As part of my review of data access abstractions in MediaWiki core, I'm introducing a query builder module. The idea is to encapsulate the parameters to IDatabase::select(), as seen in the getQueryInfo() pattern, into an object.
The class has chainable mutator methods, similar to those in Doctrine's QueryBuilder. Unlike in Doctrine, to help with migration from existing code, it is necessary to allow callers to directly set the underlying arrays. Certain implementation details are exposed.
The query builder object does not require an IDatabase for its construction, only for its execution. This gives it a similar state to the getQueryInfo() arrays, which eases migration. The disadvantage of this approach is that it is difficult to add an expression builder. Ideally, the arrays passed to IDatabase::select() would be DBMS-independent, including not having any quoted strings in them. For example, instead of IDatabase::buildLike(), which returns a DBMS-dependent string, you would have a LikeExpression value object which would be resolved during the execution of IDatabase::select(). But I think that's a project for another day. For now, the syntax will be $queryBuilder->where( 'user_name' . $db->buildLike(...) ).

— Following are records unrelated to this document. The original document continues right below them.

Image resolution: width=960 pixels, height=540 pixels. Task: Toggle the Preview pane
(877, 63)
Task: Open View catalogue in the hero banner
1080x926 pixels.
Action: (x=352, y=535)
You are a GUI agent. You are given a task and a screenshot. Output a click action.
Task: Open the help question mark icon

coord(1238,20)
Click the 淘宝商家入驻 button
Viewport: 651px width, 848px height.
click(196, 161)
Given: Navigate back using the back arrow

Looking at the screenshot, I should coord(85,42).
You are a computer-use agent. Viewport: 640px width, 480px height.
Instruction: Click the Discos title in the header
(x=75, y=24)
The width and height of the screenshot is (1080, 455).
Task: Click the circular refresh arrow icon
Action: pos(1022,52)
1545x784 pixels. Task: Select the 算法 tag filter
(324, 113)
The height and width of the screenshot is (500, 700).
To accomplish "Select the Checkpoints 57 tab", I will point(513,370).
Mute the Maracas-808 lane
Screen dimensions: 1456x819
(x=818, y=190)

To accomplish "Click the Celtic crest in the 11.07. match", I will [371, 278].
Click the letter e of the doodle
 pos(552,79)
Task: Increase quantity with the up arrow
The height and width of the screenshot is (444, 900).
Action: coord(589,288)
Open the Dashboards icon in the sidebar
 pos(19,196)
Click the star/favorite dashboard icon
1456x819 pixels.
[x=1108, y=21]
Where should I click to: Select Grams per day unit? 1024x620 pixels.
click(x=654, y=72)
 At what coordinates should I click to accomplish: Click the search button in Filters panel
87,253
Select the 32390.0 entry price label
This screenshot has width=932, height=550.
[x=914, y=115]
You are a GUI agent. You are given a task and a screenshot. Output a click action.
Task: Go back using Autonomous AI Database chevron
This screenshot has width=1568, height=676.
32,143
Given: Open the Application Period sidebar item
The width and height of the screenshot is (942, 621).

The query builder's join methods, which are aimed at new code, require a modern style in which all joins have aliases and join conditions. Doctrine's join interface is very similar. Instead of
$tables[] = 'user'; $join_conds['user'] = [ 'JOIN', 'rev_user=user_id' ];
We would have
$builder->join( 'user', 'user1', 'rev_user=user_id' );
I'm adding structured support for parenthesized join expressions and joining on a subquery.
Doctrine uses the same QueryBuilder class for select, update and delete queries, which I don't think is advisable since the allowed methods are different. I'm adding a newable SelectQueryBuilder; we could later add UpdateQueryBuilder and DeleteQueryBuilder.
Instead of a single execute() function, I'm planning to have wrappers for select(), selectField(), selectFieldValues(), selectRow() and selectSQLText(), potentially called fetchResultSet(), fetchField(), fetchFieldValues(), fetchRow() and getSQL() respectively.